━━ Information supplied

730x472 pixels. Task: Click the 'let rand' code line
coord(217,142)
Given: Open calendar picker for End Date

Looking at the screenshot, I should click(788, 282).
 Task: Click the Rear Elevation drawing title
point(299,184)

━━━━
━━ Information supplied

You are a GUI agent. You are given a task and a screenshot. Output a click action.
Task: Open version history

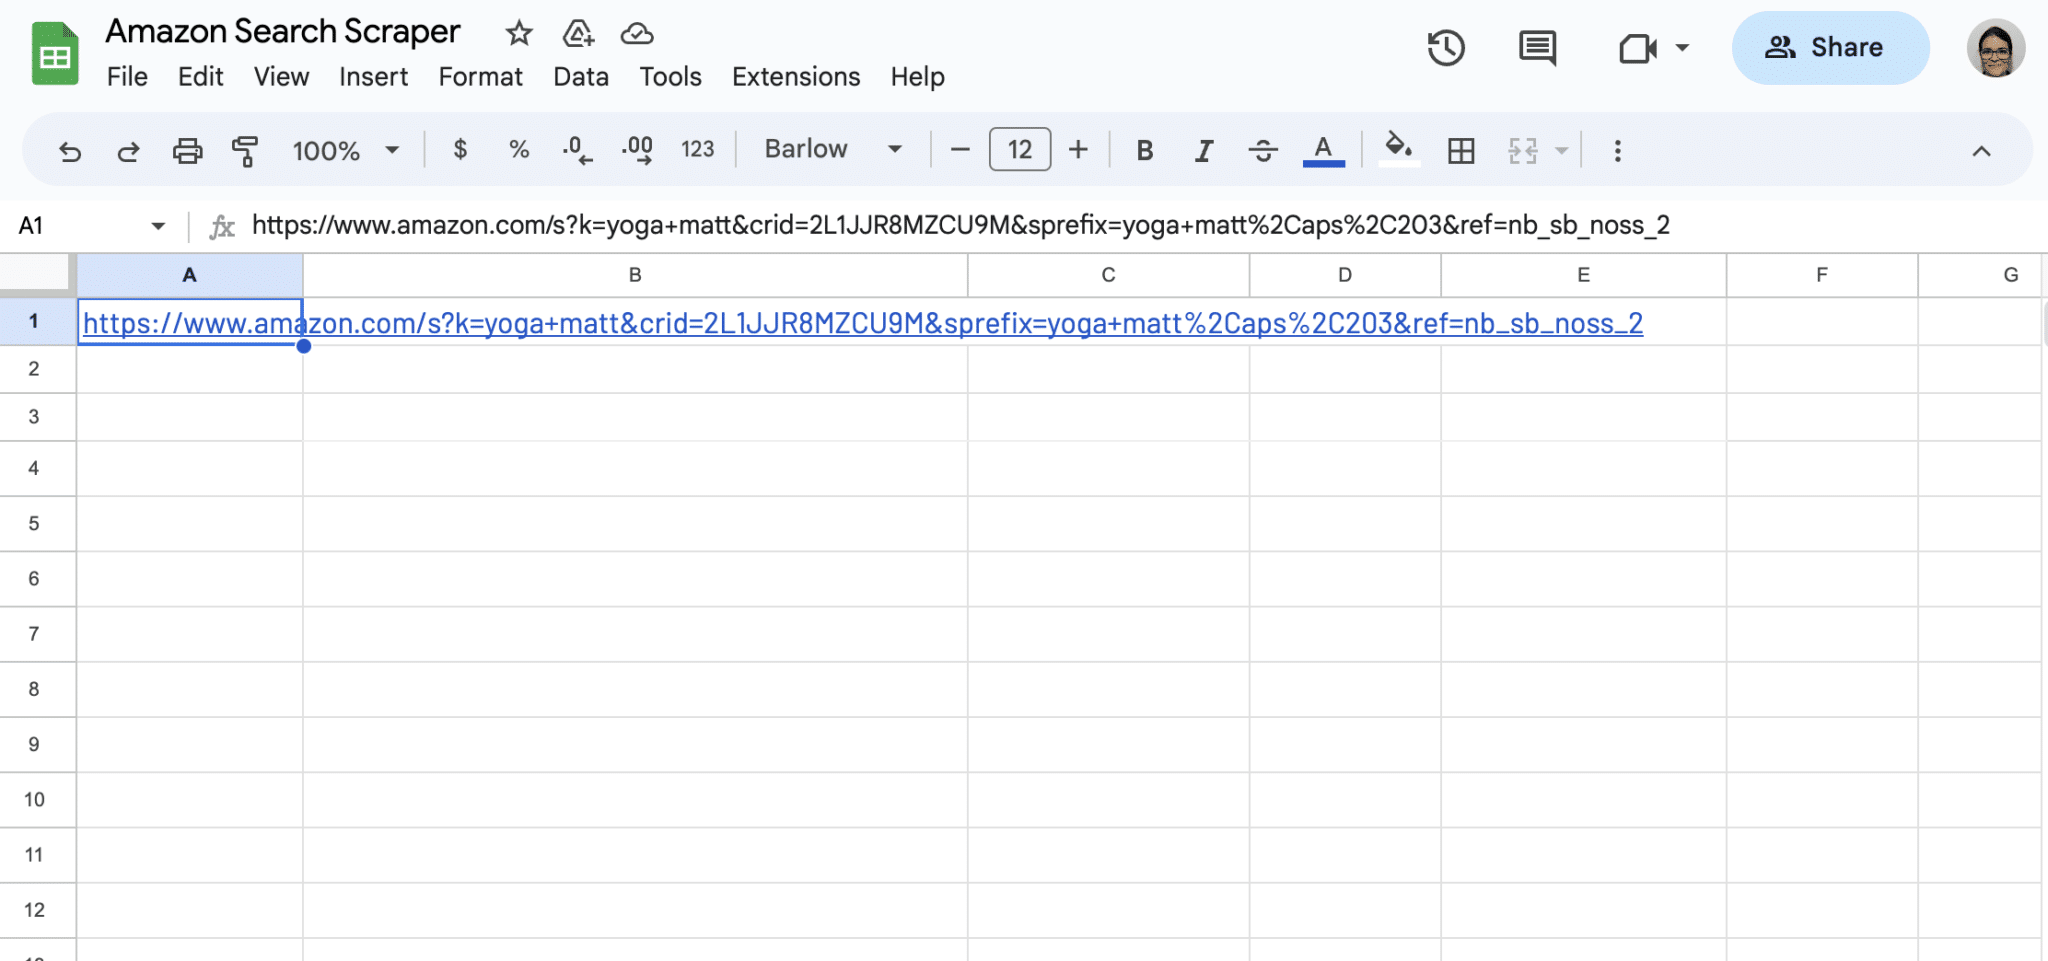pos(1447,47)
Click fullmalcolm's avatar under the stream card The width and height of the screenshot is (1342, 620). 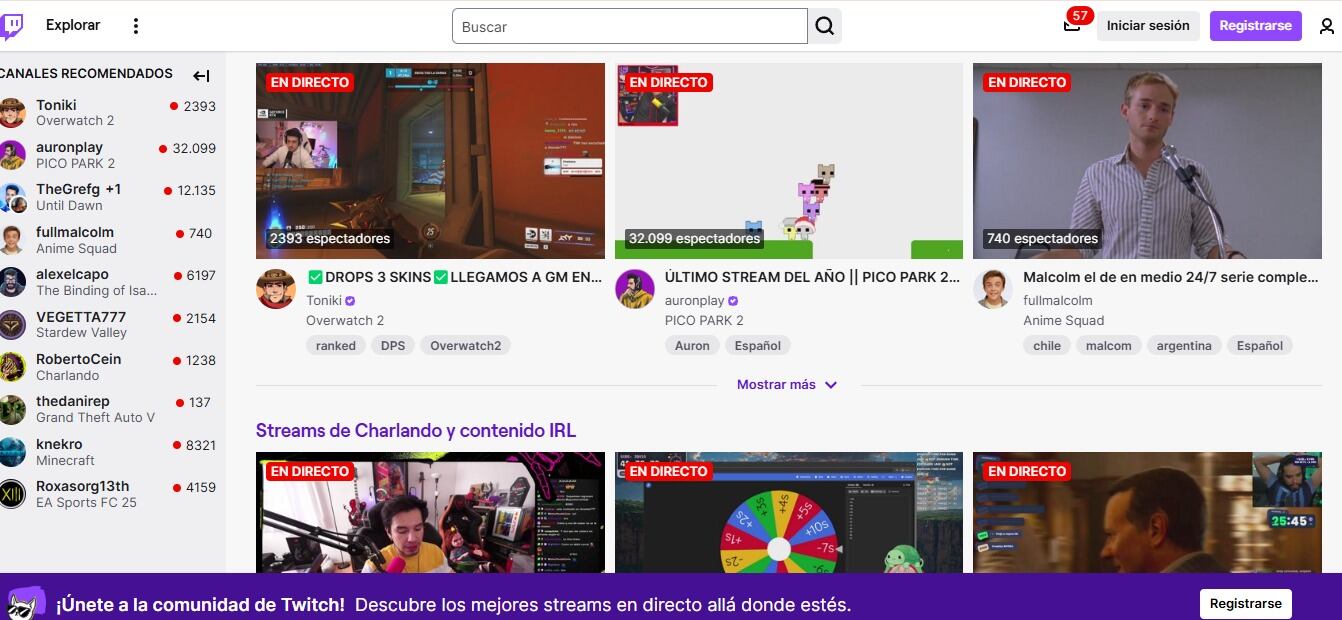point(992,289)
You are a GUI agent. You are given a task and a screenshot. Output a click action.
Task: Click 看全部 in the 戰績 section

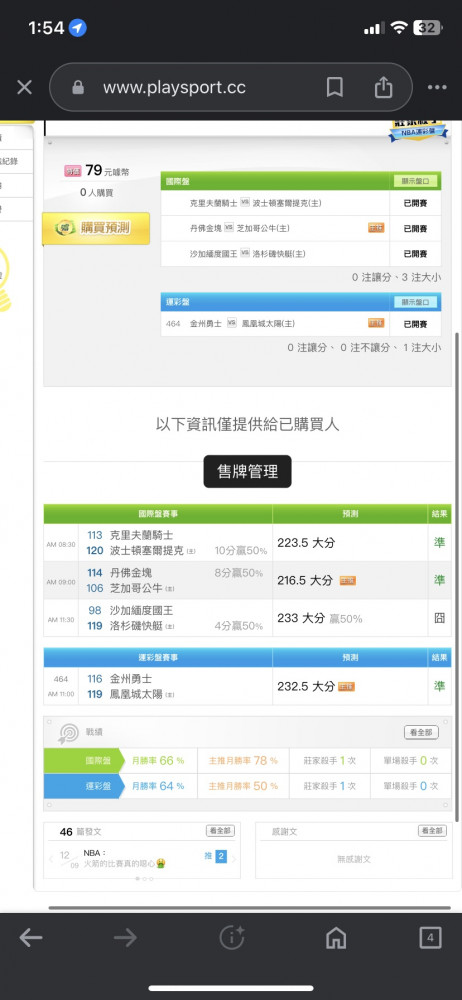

━━━━

Goal ->
Copy out the data word for word, starting at the line that contains "730x472 pixels. Task: Click" and ending at the line that contains "point(299,184)", with both of those lines included.

Reply to the task ->
730x472 pixels. Task: Click the 'let rand' code line
coord(217,142)
Given: Open calendar picker for End Date

Looking at the screenshot, I should click(788, 282).
 Task: Click the Rear Elevation drawing title
point(299,184)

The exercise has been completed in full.